- Khudian Khas Location within Pakistan
- Coordinates: 30°56′56″N 73°44′36″E﻿ / ﻿30.94889°N 73.74333°E
- Country: Pakistan
- Province: Punjab
- District: Kasur

Area
- • Total: 136 km^{2} (53 sq mi)

Population
- • Total: 105,000+
- Time zone: UTC+5 (PST)

= Khudian =

Khudian Khas (کھڈیاں خاص), is a large town and Municipal Committee of Kasur District in the Punjab province of Pakistan. Khudian is part of Kasur Tehsil and is at an altitude of 177 meters (583 feet) above sea level. The Sutlej River, which flows on the India-Pakistan border, is 20 kilometers from Khudian. It is 33 kilometers from India-Pakistan border of Ganda Singh Wala.

== Boundary ==
A mud castle was still in existence in 1947 on the banks of Katora Branch Canal (also called Jora Canal) but got demolished with the passage of time.

== Railways ==

Railway has been another major means of transportation for the town. Khudian Khas is located at Lahore-Pakpatan-Samma Satta (Bahawalpur) Railway Line.
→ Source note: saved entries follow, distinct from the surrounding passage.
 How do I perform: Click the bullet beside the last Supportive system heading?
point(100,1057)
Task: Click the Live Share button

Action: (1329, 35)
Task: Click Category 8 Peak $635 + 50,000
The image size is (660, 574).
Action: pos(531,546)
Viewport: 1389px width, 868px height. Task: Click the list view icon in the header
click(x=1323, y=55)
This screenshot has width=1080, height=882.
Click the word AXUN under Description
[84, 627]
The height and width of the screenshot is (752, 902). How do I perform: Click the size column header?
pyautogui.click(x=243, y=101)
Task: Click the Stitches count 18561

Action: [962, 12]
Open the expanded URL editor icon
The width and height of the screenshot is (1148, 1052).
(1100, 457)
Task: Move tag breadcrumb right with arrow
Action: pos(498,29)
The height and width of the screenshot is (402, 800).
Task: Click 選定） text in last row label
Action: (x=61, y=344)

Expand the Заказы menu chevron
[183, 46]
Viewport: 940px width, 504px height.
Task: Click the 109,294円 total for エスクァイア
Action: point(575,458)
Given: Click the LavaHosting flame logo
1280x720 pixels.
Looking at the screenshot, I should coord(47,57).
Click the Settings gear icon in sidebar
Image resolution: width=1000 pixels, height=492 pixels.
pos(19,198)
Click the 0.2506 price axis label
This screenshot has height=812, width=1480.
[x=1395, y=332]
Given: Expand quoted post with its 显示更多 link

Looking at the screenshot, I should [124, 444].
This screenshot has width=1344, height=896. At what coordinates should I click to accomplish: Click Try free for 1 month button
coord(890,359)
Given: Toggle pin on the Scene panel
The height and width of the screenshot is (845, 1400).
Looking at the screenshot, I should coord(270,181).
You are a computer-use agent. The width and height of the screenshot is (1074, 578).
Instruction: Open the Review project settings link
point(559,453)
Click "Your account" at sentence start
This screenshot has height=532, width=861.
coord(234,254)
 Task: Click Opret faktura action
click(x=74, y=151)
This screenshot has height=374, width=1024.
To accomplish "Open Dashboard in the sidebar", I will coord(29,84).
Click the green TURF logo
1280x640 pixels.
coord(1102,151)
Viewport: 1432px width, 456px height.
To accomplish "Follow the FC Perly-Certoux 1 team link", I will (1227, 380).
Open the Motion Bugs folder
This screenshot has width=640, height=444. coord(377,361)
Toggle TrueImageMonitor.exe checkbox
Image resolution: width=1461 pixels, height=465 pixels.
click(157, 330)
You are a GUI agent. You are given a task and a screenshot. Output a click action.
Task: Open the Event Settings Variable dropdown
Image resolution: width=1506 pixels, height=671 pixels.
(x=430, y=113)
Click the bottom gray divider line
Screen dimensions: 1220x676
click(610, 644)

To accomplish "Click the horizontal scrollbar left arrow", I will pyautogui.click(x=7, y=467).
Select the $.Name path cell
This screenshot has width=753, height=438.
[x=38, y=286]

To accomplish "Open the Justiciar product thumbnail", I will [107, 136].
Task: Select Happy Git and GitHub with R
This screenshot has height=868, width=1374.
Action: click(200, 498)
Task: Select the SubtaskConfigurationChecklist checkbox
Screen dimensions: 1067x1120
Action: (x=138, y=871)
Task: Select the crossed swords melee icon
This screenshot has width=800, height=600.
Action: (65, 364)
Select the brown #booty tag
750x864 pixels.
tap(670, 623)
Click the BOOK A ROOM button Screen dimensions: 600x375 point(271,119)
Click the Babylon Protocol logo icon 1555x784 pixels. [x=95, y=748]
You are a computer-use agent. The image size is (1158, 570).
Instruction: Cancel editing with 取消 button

Khudian Railway Station was big and well-designed – somewhat similar to the design to existing railway station of Pakpattan. However, in 1971 India-Pakistan War, this station was destroyed and rebuilt in 1972.

== Population ==
Out of this Tehsil Kasur had an urban population of 488,741 individuals with 77,252 households. Rural population of Kasur Tehsil included 845,912 people with 125,692 households.

As per 2017 census, Khudian Khas Municipal Committee had a total population of 38,802 with 6,111 households.

== Education ==
The Govt. Post Graduate College for Women is located in Khudian Khas.

== Commerce and trade ==
There was a major dispute between the Market Committee Khudian and Town Committee Khudian over its control, mainly on the clash in the provisions of Punjab Agricultural Produce Market Ordinance, XXIII of 1978 and the Punjab Local Government Ordinance VI of 1979. The matter went to the High Court, Lahore and later into the Supreme Court. Later Supreme Court of Pakistan made a decision on this case in 1992. The decision was made by then Chief Justice of Pakistan Justice Muhammad Afzal Zullah.

== Political leadership ==
In December 2016, according to allegations, through heavy bribery, Haji Muhammad Ibrahim Jalal became the chairman and Sardar Jawad Ibrahim Dogar became the deputy chairman of the town committee As in February 2021, a government appointed administrator is in-charge of Town Committee as local government elections have not been held for many years.

As per government records of 2019, Town Committee Khudian has 84 employees.

== Police station ==
Khudian Police Station was established in 1906 which covers about 80 villages.

== Medical facilities ==
Khudian has government-run Rural Health Center, located in Bhaghbanpura area. It has an area of 4 acres of land and was established in August 1985. Prior to that, a Government Dispensary was working near to old Town Committee office. This health facility is open 24/7 and includes basic facilities such as outdoor patient department, X-ray, dental unit, laboratory, operation theatre, along with an ambulance. The town also an EPI vaccination centre for the children.

Khudian also has a Civil Veterinary Hospital in Himmat Pura area which offers a range of services includes treatment and vaccination.

Khudian also has over 10 private hospitals which include, among others: Javed Hospital, Khursheed Mukhtar Memorial Hospital, Aslam Hospital, Ali Hospital, Liaqat Medical Centre, Yaseen Medical Centre, Tayyab Shaheed Hospital, Buraq Baloch Hospital, Khawaja Ahad Hospital, Usman Medical and Dental Clinic.

Al Rahman Welfare Foundation is running Alfalah Free Dispensary in the town since December 2013, which offers basic health check-up by a qualified doctor and medicines, absolutely free of charge. Alfalah Free Dispensary has provided free medical facility to over 170,000 patients in first seven years of its operation i.e. between 2013- 2020.

== Post office ==
Khudian Post Office was established in 1834. Its post code is 55030. In addition to regular postal and Postal Saving Bank services, this post office works agent location Western Union.

In addition, several courier companies have their offices in the town such as TCS, Leopards, SkyNet and others.